Het keitje heeft al heel wat meer gereisd als ik. Na een reis komt het steeds weer naar me terug met weer een nieuw verhaal van een volbrachte missie.

Het was in Parijs in Engeland, New York, Noordkaap,Auswitsch, Afganistan, Malawi, Oekraïne,Roemenië  en Ghana.

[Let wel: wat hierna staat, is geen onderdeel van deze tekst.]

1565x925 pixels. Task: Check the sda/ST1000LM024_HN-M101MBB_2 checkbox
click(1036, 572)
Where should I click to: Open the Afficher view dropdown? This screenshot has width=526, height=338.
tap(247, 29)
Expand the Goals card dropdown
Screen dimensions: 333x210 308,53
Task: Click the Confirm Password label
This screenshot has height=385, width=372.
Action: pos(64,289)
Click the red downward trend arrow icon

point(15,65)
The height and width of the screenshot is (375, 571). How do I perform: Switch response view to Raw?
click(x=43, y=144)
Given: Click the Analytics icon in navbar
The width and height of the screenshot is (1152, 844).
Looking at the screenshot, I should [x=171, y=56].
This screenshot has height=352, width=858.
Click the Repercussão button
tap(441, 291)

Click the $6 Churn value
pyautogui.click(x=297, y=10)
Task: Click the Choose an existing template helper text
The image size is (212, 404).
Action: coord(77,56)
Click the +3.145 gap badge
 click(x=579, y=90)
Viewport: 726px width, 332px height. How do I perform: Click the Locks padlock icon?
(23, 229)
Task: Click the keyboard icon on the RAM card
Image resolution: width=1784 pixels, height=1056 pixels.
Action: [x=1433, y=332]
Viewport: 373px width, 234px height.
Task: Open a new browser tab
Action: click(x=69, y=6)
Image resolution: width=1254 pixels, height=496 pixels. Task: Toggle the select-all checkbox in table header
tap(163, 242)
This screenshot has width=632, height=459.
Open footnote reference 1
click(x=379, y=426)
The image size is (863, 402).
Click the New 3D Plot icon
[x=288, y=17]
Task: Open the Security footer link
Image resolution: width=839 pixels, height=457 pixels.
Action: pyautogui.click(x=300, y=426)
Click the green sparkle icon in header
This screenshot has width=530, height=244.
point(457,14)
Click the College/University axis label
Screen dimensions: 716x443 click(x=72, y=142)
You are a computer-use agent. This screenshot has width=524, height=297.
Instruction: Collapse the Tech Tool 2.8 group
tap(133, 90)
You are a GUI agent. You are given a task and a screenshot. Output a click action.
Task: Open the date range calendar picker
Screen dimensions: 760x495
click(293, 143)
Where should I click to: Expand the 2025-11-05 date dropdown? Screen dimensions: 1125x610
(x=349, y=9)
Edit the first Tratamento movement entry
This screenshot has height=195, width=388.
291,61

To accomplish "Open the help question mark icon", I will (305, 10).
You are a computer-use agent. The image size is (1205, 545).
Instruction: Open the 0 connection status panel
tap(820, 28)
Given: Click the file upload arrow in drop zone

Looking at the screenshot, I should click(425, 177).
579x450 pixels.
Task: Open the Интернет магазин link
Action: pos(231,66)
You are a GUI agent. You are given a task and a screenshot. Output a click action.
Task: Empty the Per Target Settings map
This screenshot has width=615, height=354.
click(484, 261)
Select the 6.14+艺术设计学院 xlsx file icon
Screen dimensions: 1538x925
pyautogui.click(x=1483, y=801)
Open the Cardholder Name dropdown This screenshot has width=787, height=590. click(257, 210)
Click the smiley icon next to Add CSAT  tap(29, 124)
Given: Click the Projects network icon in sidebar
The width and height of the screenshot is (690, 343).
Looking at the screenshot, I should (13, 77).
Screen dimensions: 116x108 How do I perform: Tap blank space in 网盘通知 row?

Omdat het kleine steentje zo dikwijls weg is het ik de andere helft ook al dikwijls meegegeven met een tweede boekje. De andere helft was in Beijing, Valencia, Gambia en Kenia

Keien gezocht

steenNa jaren van zand verzamelen uit alle mogelijke uithoeken van de  wereld,  trof ik vorige maand op vakantie kiezelstenen in plaats van zandkorrels.
Op de stranden in de buurt van Diëppe (Normandië) aan de voet van de krijtrotsen liggen er miljoenen. Ze worden twee keer per etmaal in beweging gezet door de opkomende vloed en buitelen dan eindeloos over elkaar in de branding tot ze stranden op de hoogwaterlijn. Vuurstenen grindkeien van verschillende groottes, door de natuur in de meest grillige vormen gesleten.  In velen is een gat ontstaan, dwars  door de steen. De glasharde keien zijn afkomstig van de samengeperste resten van oerbossen. Het is denk ik na diamant zo’n beetje de hardste steensoort die er bestaat. De hoge afbrokkelende kalkrotsen, die zijn gevormd uit resten van schelpen, laten langzaam de smalle lagen vuursteen los waarna het bruisende zeewater de rest doet. Dagen heb ik tijdens eb rondgelopen om een klein aantal van de allermooiste stenen te verzamelen.
Één ervan, een flinke steen van zo’n twintig centimeter hoogte lijkt net een gebogen mensfiguur. Het uitgesleten gat doet me denken aan het beeld van Zadkine in Rotterdam ‘Stad zonder hart’ dat daar geplaatst is ter herdenking van het bombardement in 1940.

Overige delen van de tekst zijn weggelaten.